Growth rate of ensemble spread for 850- and 200-hPa wind speed in the tropics (day−1) for different forecast hour intervals.
Without running additional experiments (e.g., running long forecasts with SKEB off of the initial perturbations created by the control or banded ensemble), it is not possible to discern which improvements are due to the direct effect of changing the long forecasts or the indirect effect of changing the initial perturbations. These experiments have been done for a different type of stochastic forcing (stochastic convection) in a previous study (Reynolds et al. 2008). In those experiments, the indirect effect of changing the initial perturbations accounted for most of the improvement during the first few days of integration, while the improvements seen at later integration times were achievable through just the direct effect of adding stochastic forcing to the long forecasts. Berner et al. (2009) show that the improvements gained by using SKEB in the ECMWF ensemble were more pronounced against control ensembles with reduced initial perturbation amplitude (the same as used in the SKEB experiments), then against larger control initial perturbation amplitude, illustrating the complex relationship between changing model formulation and changing initial perturbation size.

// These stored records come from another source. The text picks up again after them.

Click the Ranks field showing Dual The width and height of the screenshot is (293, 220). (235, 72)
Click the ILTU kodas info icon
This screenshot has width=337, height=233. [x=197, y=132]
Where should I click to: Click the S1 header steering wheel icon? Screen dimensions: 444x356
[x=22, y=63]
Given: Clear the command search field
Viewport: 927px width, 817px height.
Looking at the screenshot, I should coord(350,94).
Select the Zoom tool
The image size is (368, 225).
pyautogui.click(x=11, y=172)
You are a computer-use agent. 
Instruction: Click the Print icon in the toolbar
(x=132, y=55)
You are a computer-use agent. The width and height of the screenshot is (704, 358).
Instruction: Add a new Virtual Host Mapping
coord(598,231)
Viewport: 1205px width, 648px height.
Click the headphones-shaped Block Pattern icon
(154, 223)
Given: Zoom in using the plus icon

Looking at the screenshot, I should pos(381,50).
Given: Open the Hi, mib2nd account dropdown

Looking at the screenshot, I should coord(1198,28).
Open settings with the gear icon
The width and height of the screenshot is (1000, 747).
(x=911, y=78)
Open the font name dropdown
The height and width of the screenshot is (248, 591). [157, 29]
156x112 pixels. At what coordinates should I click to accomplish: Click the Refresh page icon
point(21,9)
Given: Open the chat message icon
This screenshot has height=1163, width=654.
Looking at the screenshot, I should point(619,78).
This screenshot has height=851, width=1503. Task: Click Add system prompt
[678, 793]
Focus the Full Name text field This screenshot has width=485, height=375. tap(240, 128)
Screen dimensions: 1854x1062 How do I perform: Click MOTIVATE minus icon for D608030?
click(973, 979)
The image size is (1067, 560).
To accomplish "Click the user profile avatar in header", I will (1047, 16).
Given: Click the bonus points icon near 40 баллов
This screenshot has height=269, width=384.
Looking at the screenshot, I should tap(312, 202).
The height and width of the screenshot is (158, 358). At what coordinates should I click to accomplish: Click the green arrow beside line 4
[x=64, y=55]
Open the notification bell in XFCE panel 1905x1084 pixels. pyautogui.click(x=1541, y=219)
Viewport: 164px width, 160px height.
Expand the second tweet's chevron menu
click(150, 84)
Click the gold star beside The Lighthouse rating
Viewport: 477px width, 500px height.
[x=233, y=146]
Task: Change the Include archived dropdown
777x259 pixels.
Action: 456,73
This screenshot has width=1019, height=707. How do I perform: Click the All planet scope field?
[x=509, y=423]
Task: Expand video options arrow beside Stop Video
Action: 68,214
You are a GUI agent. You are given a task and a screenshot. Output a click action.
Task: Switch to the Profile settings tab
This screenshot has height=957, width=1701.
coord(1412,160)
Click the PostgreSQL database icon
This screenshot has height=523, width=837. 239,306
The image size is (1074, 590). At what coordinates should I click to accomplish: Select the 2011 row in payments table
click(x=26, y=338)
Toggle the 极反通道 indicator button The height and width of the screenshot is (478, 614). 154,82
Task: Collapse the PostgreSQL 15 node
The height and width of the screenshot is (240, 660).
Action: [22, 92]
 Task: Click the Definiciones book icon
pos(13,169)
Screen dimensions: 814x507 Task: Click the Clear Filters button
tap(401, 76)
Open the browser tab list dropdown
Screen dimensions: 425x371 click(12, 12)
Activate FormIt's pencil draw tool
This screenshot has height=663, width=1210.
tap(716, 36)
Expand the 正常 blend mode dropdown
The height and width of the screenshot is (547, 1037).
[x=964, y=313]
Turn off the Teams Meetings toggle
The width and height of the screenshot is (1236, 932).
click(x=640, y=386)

Brier scores for the 5 m s−1 threshold for the tropical 10-m wind speed (Fig. 6a) show improvements for B159 over G159 throughout the integration period, significant at the 95% level. This indicates that changing the initial perturbation methodology is resulting in improved forecast performance in this metric throughout the integration time, although, as with the ensemble mean RMSE, the relative improvements decrease as forecast time increases. The improvements gained by adding SKEB are even larger, resulting in lower Brier scores for S159 over B159 that are statistically significant at the 95% level over the entire forecast interval. The differences between the Brier scores for the 10 m s−1 threshold are qualitatively similar to those for the 5 m s−1 threshold, but smaller in magnitude and not statistically significant at the 95% level at 120 h and beyond. The improvements in RMSE and Brier scores with the banded ET are qualitatively similar to those seen for the T119 ensembles described in McLay et al. (2010). McLay et al. (2010) attribute the improved performance of the banded ET over the global ET to 1) the improved match between the initial-time ensemble variance and the estimated analysis error variance (in both the midlatitudes and the tropics); and 2) flatter forecast error covariance eigenvalue spectra, indicating more independence between ensemble members.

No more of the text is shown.